Adding evening and weekend safety inspections is a step in the right direction to improve safety at residential construction sites, but what Alberta workers really need is the ability to join unions to organize in order to protect themselves, says the province’s largest labour group.

“The evidence is clear from Alberta and across the country that the presence of unions at construction sites reduces the number of injuries and fatalities,” says Gil McGowan, president of the Alberta Federation of Labour (AFL), which represents 145,000 workers.

“In Alberta, the highest rates of injuries and fatalities are at residential construction sites, where membership in unions is almost non-existent, because changes to the Labour Code in 1988 made it almost impossible for those workers to organize. The lack of safety in this sector is a direct result of those changes to the Labour Code. The province is reaping what it has sown – and the dead and injured workers and their families are paying the price,” says McGowan.

“The recent inspection blitz paints a shocking picture of what it’s like to work in that sector in Alberta, with nearly 400 orders issued after 600 inspections of 387 employers. We must remember that employers were warned about this inspection blitz in advance and given a chance to clean up their act. Can you imagine how many workplace health and safety violations would have been found if these had been surprise inspections?”

(Dataset items)

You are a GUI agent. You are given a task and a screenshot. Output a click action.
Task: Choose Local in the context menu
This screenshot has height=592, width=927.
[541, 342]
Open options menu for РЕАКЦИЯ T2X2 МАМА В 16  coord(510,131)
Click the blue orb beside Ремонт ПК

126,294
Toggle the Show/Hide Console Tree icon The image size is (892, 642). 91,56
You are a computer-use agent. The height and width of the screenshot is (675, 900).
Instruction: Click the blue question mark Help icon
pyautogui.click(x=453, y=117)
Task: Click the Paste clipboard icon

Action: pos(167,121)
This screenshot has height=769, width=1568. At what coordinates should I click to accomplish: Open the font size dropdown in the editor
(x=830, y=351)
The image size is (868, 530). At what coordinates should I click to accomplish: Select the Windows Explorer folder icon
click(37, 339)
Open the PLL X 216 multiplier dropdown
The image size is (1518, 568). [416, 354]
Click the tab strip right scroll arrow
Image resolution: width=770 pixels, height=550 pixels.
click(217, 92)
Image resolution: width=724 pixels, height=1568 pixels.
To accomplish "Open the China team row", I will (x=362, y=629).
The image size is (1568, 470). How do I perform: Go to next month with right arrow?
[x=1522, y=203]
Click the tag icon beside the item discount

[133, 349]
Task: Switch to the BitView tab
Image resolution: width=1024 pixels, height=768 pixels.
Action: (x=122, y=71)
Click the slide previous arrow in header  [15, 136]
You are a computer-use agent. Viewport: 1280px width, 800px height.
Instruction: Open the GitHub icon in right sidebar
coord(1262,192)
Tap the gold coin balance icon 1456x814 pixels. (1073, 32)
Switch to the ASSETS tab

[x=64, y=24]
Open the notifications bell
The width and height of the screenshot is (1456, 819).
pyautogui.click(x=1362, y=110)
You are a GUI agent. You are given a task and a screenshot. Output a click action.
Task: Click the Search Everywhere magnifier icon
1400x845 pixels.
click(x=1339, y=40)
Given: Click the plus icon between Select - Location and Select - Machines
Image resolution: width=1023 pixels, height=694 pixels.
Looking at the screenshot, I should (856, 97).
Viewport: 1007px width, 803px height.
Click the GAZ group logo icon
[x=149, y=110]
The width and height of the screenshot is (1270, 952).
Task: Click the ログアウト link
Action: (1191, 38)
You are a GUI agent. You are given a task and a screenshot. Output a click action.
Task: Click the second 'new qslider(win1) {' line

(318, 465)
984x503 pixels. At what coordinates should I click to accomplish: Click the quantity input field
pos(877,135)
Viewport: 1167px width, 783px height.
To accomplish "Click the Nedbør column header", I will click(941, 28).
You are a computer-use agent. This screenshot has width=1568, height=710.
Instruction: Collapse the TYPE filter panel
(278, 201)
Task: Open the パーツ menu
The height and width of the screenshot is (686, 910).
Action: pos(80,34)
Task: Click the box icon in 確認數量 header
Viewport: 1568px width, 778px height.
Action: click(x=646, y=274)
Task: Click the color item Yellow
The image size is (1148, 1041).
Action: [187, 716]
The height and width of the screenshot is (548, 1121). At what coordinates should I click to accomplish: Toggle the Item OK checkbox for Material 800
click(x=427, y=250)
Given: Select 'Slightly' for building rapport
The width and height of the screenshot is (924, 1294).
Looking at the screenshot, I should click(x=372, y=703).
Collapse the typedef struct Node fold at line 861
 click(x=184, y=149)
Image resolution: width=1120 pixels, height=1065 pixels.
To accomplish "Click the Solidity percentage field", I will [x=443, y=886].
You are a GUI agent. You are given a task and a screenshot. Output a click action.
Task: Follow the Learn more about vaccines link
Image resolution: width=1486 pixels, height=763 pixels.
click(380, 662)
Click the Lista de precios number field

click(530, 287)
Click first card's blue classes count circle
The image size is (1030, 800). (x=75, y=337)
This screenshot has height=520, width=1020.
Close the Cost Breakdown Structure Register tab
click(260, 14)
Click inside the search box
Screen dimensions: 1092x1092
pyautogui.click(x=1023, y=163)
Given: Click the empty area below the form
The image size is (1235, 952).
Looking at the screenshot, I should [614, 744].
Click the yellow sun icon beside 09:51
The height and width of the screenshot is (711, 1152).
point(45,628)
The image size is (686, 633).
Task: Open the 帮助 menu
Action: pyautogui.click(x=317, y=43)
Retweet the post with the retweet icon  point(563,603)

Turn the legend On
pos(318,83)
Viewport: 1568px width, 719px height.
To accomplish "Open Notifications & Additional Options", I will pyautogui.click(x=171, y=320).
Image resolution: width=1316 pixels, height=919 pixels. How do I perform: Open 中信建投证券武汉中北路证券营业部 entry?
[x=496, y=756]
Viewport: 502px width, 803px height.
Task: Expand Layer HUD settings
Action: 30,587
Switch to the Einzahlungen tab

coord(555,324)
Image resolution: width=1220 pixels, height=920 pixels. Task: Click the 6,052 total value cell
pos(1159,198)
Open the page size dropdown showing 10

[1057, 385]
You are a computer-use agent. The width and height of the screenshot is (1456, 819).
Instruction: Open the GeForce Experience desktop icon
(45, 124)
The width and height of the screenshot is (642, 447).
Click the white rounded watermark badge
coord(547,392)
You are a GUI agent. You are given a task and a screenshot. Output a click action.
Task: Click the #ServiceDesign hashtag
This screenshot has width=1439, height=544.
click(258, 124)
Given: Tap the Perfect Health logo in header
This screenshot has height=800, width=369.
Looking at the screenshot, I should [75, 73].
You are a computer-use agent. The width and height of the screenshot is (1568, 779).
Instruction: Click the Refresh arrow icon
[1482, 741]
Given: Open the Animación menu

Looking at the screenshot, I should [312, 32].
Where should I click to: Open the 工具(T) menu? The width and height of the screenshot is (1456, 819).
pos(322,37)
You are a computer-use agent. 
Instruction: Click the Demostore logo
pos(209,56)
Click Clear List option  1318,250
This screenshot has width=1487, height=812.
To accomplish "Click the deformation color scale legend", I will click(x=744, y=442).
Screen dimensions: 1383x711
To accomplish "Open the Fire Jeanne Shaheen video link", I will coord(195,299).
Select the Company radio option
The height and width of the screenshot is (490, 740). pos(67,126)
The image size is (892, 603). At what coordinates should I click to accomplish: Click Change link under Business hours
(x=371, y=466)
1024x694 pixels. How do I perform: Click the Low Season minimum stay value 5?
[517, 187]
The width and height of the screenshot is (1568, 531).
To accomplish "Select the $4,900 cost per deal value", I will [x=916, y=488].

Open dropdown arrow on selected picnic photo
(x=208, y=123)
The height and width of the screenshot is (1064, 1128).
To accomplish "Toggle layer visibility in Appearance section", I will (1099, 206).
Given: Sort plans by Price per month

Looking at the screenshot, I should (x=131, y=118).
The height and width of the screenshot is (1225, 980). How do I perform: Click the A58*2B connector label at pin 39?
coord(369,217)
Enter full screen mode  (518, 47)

> **TASK TO CARRY OUT**:
Answer these questions from the statement on Alberta construction safety above:
1. How many workers does the Alberta Federation of Labour represent?
2. In what year did the Labour Code changes that made organizing almost impossible for residential construction workers take place?
3. How many inspections were carried out in the recent inspection blitz?

> **EXERCISE OUTPUT**:
1. 145,000
2. 1988
3. 600